I'm sorry but I still don't get it. Thanks for your post.
 

Ackbeet

MHF Hall of Honor
Jun 2010
6,318
2,433
CT, USA
Looking at this idea from a calculus perspective: the square root function is everywhere increasing and positive on its domain. Therefore, it preserves order.
 
  • Like
Reactions: Ruun
Oct 2009
95
29
Well what you have written is fine. Given \(\displaystyle a < b\) we have that \(\displaystyle a-b < 0\) now provided \(\displaystyle a + b \ge 0\) we have that \(\displaystyle (a^2 -b^2) = (a+b)(a-b) < (a+b) 0 = 0.\)
 
  • Like
Reactions: Ruun

Plato

MHF Helper
Aug 2006
22,508
8,664
Now, I do not see why \(\displaystyle a^2 \geq b^2 \Rightarrow a \geq b\)
I do not understand what exactly you are asking for.
However, \(\displaystyle a^2 \geq b^2 \Rightarrow a \geq b\) is clearly false.
It is true that \(\displaystyle a^2 \geq b^2 \Rightarrow |a| \geq |b|\).

Is it also the case that \(\displaystyle \left| x \right| = \sqrt {\sum\limits_{k = 1}^n {\left( {x_k } \right)^2 } } ~?\)
If so, the proof seems to work.
 
  • Like
Reactions: Ruun and Ackbeet
Mar 2009
129
34
North of Spain
Yes, it is the case.

Well the proof says taking square root, and I didn't find an argument to believe in that, and this is the point I'm looking for,
 

Ackbeet

MHF Hall of Honor
Jun 2010
6,318
2,433
CT, USA
Reply to Plato @ Post #6:

In this case, the things we're taking the square roots of are all positive.
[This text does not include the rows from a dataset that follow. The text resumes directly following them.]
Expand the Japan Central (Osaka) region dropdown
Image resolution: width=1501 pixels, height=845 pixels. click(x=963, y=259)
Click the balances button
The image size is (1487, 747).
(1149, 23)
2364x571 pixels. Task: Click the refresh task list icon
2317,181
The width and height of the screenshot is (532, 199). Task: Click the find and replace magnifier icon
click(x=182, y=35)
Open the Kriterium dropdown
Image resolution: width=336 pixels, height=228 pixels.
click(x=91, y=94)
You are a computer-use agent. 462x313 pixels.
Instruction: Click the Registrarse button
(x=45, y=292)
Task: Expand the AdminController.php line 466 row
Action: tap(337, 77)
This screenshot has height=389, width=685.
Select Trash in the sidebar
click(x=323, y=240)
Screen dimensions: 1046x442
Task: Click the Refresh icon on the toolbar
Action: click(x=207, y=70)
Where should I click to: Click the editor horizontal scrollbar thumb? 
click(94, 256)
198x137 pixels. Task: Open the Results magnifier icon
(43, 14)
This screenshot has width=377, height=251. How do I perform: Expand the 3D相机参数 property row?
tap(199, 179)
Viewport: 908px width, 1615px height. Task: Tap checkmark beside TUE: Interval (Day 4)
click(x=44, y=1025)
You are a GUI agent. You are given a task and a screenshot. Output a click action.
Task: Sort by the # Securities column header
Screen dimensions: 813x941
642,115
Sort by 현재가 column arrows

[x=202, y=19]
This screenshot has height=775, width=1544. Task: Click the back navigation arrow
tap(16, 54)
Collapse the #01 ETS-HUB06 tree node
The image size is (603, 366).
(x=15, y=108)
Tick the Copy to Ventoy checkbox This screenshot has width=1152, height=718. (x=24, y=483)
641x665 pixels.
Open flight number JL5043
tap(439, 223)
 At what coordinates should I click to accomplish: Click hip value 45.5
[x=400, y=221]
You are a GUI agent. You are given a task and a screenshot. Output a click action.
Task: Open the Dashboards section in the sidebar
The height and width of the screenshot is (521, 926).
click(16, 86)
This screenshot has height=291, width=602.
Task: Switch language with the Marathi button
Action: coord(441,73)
The step in question is this one:

\(\displaystyle \sum_{i=1}^{n}(x_{i})^{2} \leq (\sum_{i=1}^{n}|x_{i}|)^2\)

implies

\(\displaystyle \sqrt{\sum_{i=1}^{n}(x_{i})^{2}} \leq \sum_{i=1}^{n}|x_{i}|.\)

It is also true that \(\displaystyle |x|=\sqrt{\sum_{i=1}^{n}(x_{i})^{2}}\), at least in the Euclidean or \(\displaystyle L^{2}\) norm.